Если по дороге к лифту он оборачивался, то видел, что она снова бралась за книгу. Склоненная голова, движения глаз по строчкам. От нее словно бы веяло покоем, который передавался и Йоакиму. Молодой парень, дежуривший ночью, был полной ее противоположностью. Неприятный какой-то. Йоаким не мог в точности сказать, чем именно неприятный, а поскольку так хорошо чувствовал себя в этой гостинице, довольно много об этом размышлял, но пока безрезультатно. Впрочем, мало-помалу ему стало ясно, что парень смотрит на него, критически оценивая, и оценка выпадает не в его пользу. К собственному неудовольствию, он видел себя глазами портье – растерянный мужчина средних лет, с обмякшим подбородком и редеющими волосами. Ничего, пока все терпимо, Йоаким, говорил он себе. Все обойдется, вот увидишь.
Однажды девушка-портье неожиданно сама обратилась к нему:
– Как я понимаю, вы из Хабро приехали. И наверно, знаете Копенгаген не слишком хорошо?
– В общем, да, – пробормотал он, – то есть нет. Я ведь бываю здесь только по делам.
– Если выкроите немножко времени, – продолжала она, – непременно погуляйте по городу, осмотритесь.
Он с удивлением взглянул на нее. Как это понимать? Как приглашение? Притворно закашлявшись, он промямлил:
– Ну да, конечно… Если получится…
Она пропустила эту реплику мимо ушей и выложила на стойку пачку буклетов.
– Вот смотрите, сколько тут всего. Коллекция Хиршспрунга, планетарий, если вас интересуют звезды, Глиптотека, музей Сторма П. [4]4
Речь идет о мемориальном музее датского журналиста, актера, художника и писателя Роберта Сторма Петерсена (1882–1949).
[Закрыть], Рабочий музей…
Нет, она его не приглашала. Йоаким проглотил разочарование.
– Что же вы посоветуете мне посмотреть? – весьма дружелюбно спросил он.
Она улыбнулась:
– В такой дождливый день я бы пошла в Глиптотеку.
Йоаким последовал совету и пошел в Глиптотеку. Сразу после полудня. Посетителей в эту пору было совсем немного. Удивительная безмятежность. Повсюду на складных стульчиках сидели люди, рисовали. Йоаким расположился в оранжерее, слушая негромкий плеск фонтана. Он не замечал бега времени. Испытывал необоримую потребность побыть в одиночестве. И больше ничего.
Ничего.
Спать Сюзанна ложилась рано, каждый вечер около десяти она заглядывала в гостиную и объявляла, что идет спать. Йоаким нисколько не возражал, он любил час-другой до полуночи побыть здесь наедине с собой, хотя, может статься, она усматривала тут упрек в лени.
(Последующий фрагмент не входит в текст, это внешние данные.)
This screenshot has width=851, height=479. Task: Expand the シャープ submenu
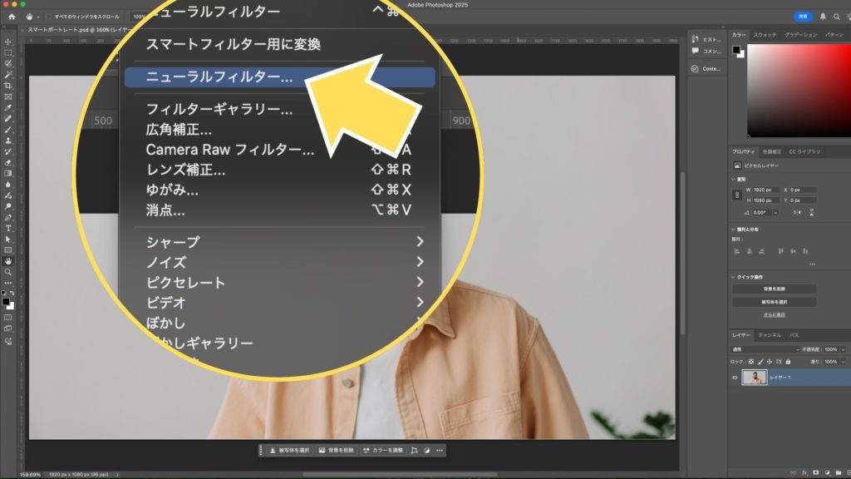(420, 242)
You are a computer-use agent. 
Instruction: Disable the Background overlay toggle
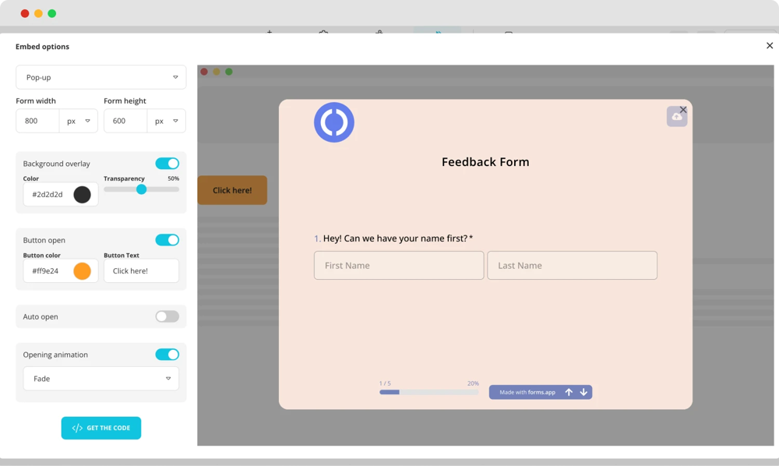pyautogui.click(x=167, y=164)
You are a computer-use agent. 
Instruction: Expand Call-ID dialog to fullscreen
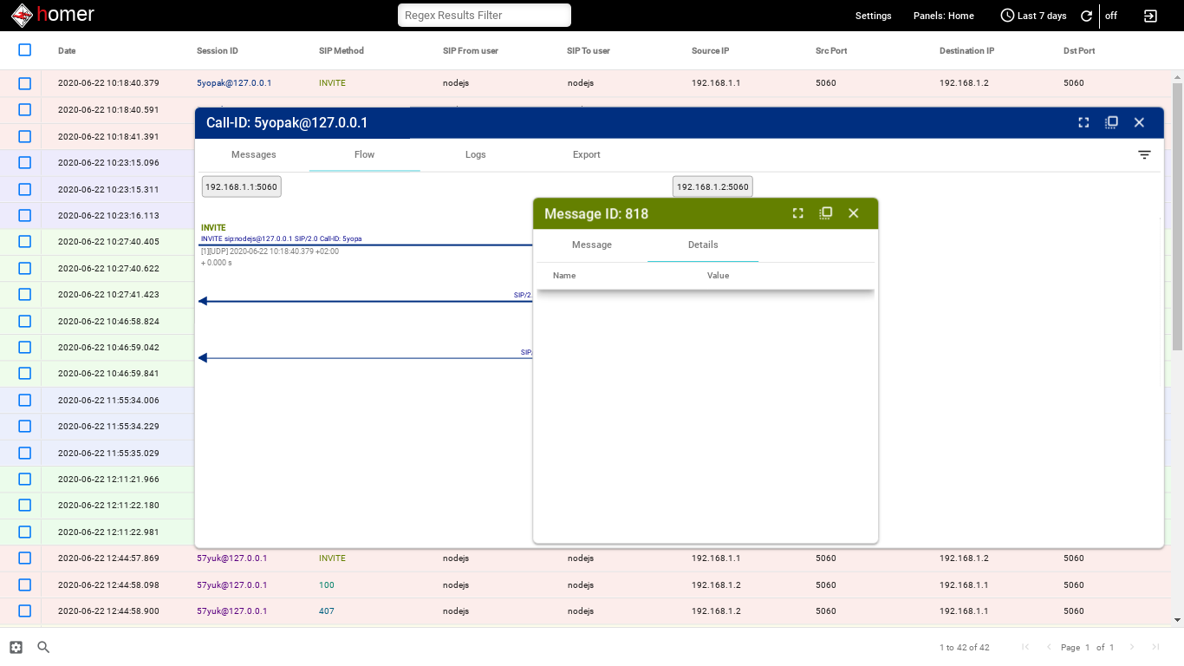click(1083, 122)
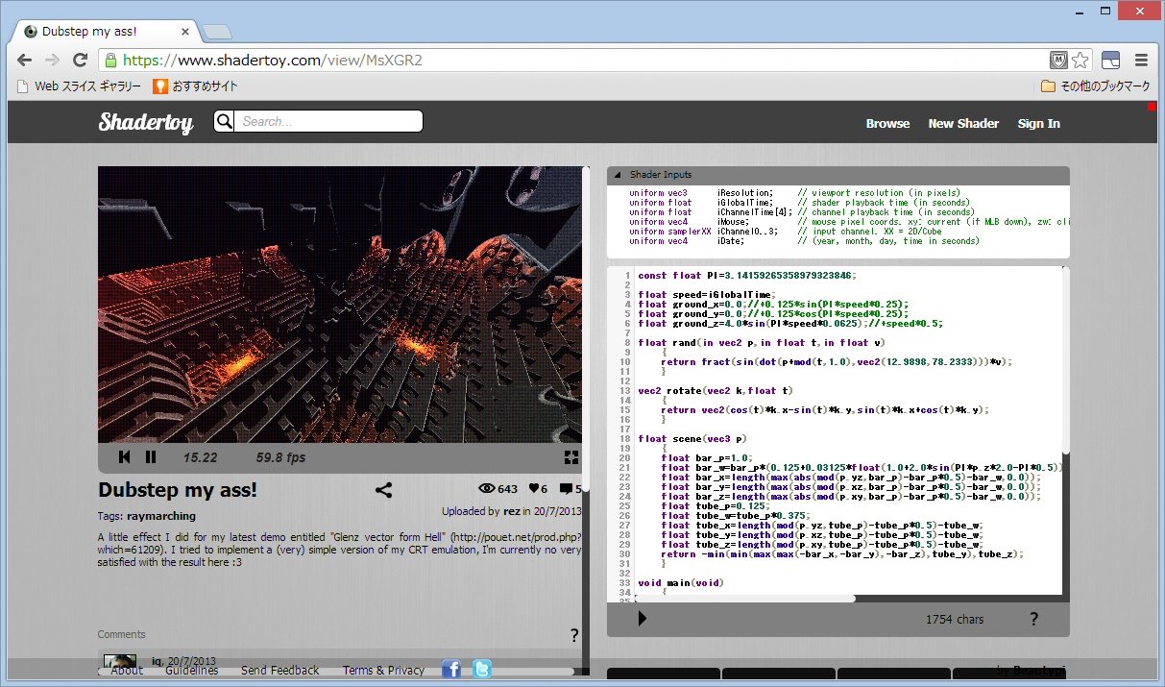Go to Browse page

[887, 123]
Так или иначе, буквально каждый вечер она без устали подчеркивала, что Йоаким понятия не имеет, каково это – в одиночку нянчить маленького ребенка. Ни секунды покоя, все время как белка в колесе: то надо его кормить, то сажать на горшок, то успокаивать, потому что ревет, а вдобавок ходить за ним по пятам, следить, как бы не испортил драгоценную Йоакимову мебель. Она так и говорила: «Твою драгоценную мебель», с плохо скрытым пренебрежением.
– Ну что ты, Сюзанна, – отвечал он. – Иди ложись, выспись хорошенько. Тебе это необходимо.
– Ты к чему клонишь? – с подозрением спрашивала она.
Он вздыхал, шуршал газетой.
– Не поцелуешь меня на сон грядущий? – спрашивала она, и если он внимательно прислушивался, то угадывал в ее голосе легкую дрожь.
– Конечно, – говорил он, клал газету на пол, вставал, подходил к ней, быстро целовал в уголок рта. – Доброй ночи. Приятных снов.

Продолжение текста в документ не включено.